All the great religions, at their core, agree that the greatest of all virtues is compassion. Compassion is the core of morality, as the present Dalai Lama constantly emphasizes. Compassion implies true concern for others, whether of the same or other species. This concern comes naturally to us. It is an evolved feature. The biological root of compassion, I suggest, is the desire to cooperate –  a desire favoured by natural selection because it leads to cooperativeness which is the principal survival tactic.

I developed that argument in my latest book, Why Genes are Not Selfish and People are Nice. Many no doubt will say it is naïve but no-one has yet knocked it down and it seems to me to provide a good defence – a biological defence – of the notion that nature is innately good, since nature is cooperative and cooperativeness leads to compassion and compassion is the core of goodness. So the argument vindicates, at least in part, the idea that it ought to be good to emulate nature.
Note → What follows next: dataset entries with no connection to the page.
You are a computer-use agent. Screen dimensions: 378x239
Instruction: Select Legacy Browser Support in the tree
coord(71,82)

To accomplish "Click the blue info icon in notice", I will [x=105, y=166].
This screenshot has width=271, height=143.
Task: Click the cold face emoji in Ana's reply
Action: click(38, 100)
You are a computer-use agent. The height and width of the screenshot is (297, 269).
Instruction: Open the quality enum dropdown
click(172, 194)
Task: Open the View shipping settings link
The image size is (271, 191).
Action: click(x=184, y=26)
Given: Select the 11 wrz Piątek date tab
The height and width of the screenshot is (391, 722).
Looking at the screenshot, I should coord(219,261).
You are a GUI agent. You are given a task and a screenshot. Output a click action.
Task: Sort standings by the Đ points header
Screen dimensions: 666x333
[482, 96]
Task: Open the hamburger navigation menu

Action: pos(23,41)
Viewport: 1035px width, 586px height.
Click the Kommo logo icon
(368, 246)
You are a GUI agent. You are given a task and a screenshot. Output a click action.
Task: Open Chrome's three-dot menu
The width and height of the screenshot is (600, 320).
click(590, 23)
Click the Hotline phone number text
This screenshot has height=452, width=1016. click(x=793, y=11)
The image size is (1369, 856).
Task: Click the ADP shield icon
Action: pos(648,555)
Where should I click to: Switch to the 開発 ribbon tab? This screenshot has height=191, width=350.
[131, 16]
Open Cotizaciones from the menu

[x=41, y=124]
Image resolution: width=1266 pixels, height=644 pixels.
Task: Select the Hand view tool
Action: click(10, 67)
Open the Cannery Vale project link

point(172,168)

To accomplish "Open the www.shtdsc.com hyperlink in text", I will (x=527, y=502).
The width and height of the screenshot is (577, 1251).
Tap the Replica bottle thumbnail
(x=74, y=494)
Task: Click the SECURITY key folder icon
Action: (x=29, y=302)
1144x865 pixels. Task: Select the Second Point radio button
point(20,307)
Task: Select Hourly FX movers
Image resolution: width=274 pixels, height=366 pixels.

But actually, we can cut through this whole convoluted line of thinking – one that has been going on for thousands of years and can never ultimately be resolved – simply by pointing out that the agroecologist’s appeal to nature has nothing to do with the naturalistic fallacy at all. The naturalistic fallacy is a about morals. Agroecologists do not seek to emulate nature because that is morally good and may ease their passage into Heaven, but because it works. The point is not moral, but practical. The gap between the actual and the moral which some have argued is unbridgeable does not actually need to be bridged. The high-sounding appeal to the naturalistic fallacy is simply not appropriate. I have argued the point here only because clever people have brought it up and stones like this should not be left unturned.

In short: we cannot and obviously should not seek to replicate all that nature does. That would be ridiculous (and of course impossible). But we can identify particular features of ecosystems that seem to be well worth trying to match: their commendable if rarely maximal productivity under all kinds of circumstance; their persistence; and their ability to adapt to changing conditions. These features (whatever the caveats and conditional clauses) seem to be related to their diversity, the synergies born of this diversity, and the generally low input – certainly the freedom from fossil fuels.

So I will continue to argue that farmers should emulate nature – though taking more care to point out that “should” is not meant in the moral sense, and “emulate” does not mean “slavishly mimic”.